Instructions for the task:
Copy each of the following items word for word.

Supplied material:
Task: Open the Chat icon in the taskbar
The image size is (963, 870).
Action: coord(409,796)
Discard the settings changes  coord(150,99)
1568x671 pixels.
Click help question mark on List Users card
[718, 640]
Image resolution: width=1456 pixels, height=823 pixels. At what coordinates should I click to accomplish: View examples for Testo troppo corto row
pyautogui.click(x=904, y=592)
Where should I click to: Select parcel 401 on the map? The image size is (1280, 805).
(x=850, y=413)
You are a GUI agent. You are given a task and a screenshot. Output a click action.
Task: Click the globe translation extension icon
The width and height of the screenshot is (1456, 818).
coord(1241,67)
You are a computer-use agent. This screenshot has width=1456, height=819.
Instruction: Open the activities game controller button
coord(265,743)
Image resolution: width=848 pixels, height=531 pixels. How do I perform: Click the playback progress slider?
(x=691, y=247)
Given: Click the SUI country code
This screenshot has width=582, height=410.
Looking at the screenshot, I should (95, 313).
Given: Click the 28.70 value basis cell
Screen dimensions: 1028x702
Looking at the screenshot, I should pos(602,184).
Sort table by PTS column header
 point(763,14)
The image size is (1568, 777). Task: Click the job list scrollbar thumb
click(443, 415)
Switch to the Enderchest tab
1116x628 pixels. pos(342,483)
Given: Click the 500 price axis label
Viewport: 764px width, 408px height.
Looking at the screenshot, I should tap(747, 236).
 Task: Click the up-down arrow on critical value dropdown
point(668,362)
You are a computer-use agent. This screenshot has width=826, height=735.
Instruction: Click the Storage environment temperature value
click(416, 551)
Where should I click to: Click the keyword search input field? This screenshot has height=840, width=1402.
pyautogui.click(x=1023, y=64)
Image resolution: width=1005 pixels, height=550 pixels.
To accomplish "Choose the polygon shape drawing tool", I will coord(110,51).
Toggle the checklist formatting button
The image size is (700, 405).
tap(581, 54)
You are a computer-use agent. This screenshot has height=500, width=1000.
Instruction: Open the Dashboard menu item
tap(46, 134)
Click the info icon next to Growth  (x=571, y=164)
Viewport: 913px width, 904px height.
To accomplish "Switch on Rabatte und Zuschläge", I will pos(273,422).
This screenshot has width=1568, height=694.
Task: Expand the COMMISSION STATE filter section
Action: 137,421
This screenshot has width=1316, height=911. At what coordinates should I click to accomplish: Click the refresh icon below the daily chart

The solution:
Task: Open the Chat icon in the taskbar
The image size is (963, 870).
Action: coord(409,796)
Discard the settings changes  coord(150,99)
1568x671 pixels.
Click help question mark on List Users card
[718, 640]
Image resolution: width=1456 pixels, height=823 pixels. At what coordinates should I click to accomplish: View examples for Testo troppo corto row
pyautogui.click(x=904, y=592)
Where should I click to: Select parcel 401 on the map? The image size is (1280, 805).
(x=850, y=413)
You are a GUI agent. You are given a task and a screenshot. Output a click action.
Task: Click the globe translation extension icon
The width and height of the screenshot is (1456, 818).
coord(1241,67)
You are a computer-use agent. This screenshot has width=1456, height=819.
Instruction: Open the activities game controller button
coord(265,743)
Image resolution: width=848 pixels, height=531 pixels. How do I perform: Click the playback progress slider?
(x=691, y=247)
Given: Click the SUI country code
This screenshot has width=582, height=410.
Looking at the screenshot, I should (95, 313).
Given: Click the 28.70 value basis cell
Screen dimensions: 1028x702
Looking at the screenshot, I should pos(602,184).
Sort table by PTS column header
 point(763,14)
The image size is (1568, 777). Task: Click the job list scrollbar thumb
click(443, 415)
Switch to the Enderchest tab
1116x628 pixels. pos(342,483)
Given: Click the 500 price axis label
Viewport: 764px width, 408px height.
Looking at the screenshot, I should tap(747, 236).
 Task: Click the up-down arrow on critical value dropdown
point(668,362)
You are a computer-use agent. This screenshot has width=826, height=735.
Instruction: Click the Storage environment temperature value
click(416, 551)
Where should I click to: Click the keyword search input field? This screenshot has height=840, width=1402.
pyautogui.click(x=1023, y=64)
Image resolution: width=1005 pixels, height=550 pixels.
To accomplish "Choose the polygon shape drawing tool", I will coord(110,51).
Toggle the checklist formatting button
The image size is (700, 405).
tap(581, 54)
You are a computer-use agent. This screenshot has height=500, width=1000.
Instruction: Open the Dashboard menu item
tap(46, 134)
Click the info icon next to Growth  (x=571, y=164)
Viewport: 913px width, 904px height.
To accomplish "Switch on Rabatte und Zuschläge", I will pos(273,422).
This screenshot has width=1568, height=694.
Task: Expand the COMMISSION STATE filter section
Action: 137,421
This screenshot has width=1316, height=911. At what coordinates should I click to accomplish: Click the refresh icon below the daily chart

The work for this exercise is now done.